While leading research for the SIG Essay Film Form of the British Association of Film, Television and Screen Studies, and as an active member of the SIG Narrative and Complex Systems of the Interdisciplinary Centre for Narrative Studies of the University of York, Romana's creative practice continues questioning the dialogue between archival research and narratives, building on a professional practice in film and documentary that prompted her to work in the essay film form and explore the links between research 'in and as film' in the expression of complex realities, silenced history, the sciences and auto-ethnography.
Recently, Romana completed the essay film and installation entitled Three Sisters in a Sketchbook (2024), a nominee at the Toronto International Women Film Festival 2025; winner of Best Short Documentary at the LA Independent Film Channel Festival (November 2024), and running finalist; selected a the LA Independent Women Film Awards 2024, Hollywood Independent Filmmaker Awards and Festivals 2024. Her creative practice works include the awarded essay films Lunch with Family (2016) and San Sabba (2016), shortlisted at the AHRC Research in Film Awards and awarded at the Hollywood International Independent Documentary Awards 2018. Her films can be watched online on various platforms, but also on the British Council - UK Films Database, a database of new and recent UK produced and UK co-produced films.
Within her pedagogical engagement, Romana leads the Comparative Screenwriting Teaching research for the Screenwriting Research Network. The new field of research aims to offer a fresh take on the teaching of screenwriting, applications in VR and relation with and to Artificial Intelligence (AI).
Before joining AUB, Romana taught creative writing and screenwriting at the University of Indianapolis, the University of York, and the University of Greenwich.
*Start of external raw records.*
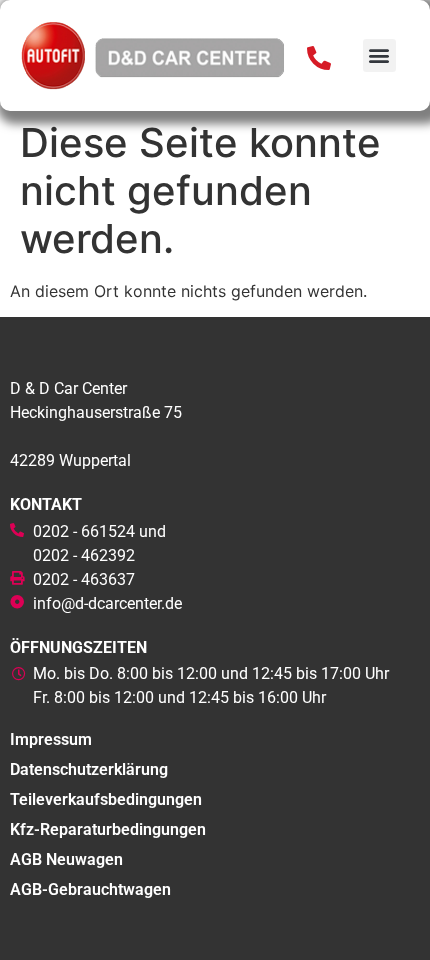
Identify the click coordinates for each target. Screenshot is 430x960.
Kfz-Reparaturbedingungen (108, 829)
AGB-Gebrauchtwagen (90, 889)
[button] (379, 55)
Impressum (51, 739)
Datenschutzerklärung (89, 769)
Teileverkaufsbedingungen (106, 799)
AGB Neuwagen (66, 859)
I see creative writing and screenwriting as a research practice within the academy. Also, I conceive of writing as hybrid and fluid and as a way to generate and disseminate new knowledge in the arts and the sciences. Simultaneously, while leading research for the SIG Essay Film Form of the British Association of Film, Television and Screen Studies, I'm active in the creative processes, analysis and reflection around the Essay Film Form – as an arena of experimentation and dissemination of human complex realities, and scientific research and discoveries.
Consequently, the act of writing a screenplay within this be-frontal frame of interest is understood as a form of research, a form of communication, and laterally as a document for industrial production. Therefore, what has become known as the 'academic screenplay' becomes the process and method of a research enquiry, and the research artefacts become the dialogue between the author's thinking and making.
This process is of particular interest in the translation of scientific research and complex systems, where the act of dissemination is not immediately obvious, and benefits from threshold concepts found in screenwriting, e-storytelling – which need to be applied to the specificity of the communication act.
I am interested in innovative and original research looking at the act of writing. Primarily, writing (and screenwriting) as a form of research and exploration in the translation and communication (into a variety of formats) of layered realities and complex systems in the humanities and sciences alike.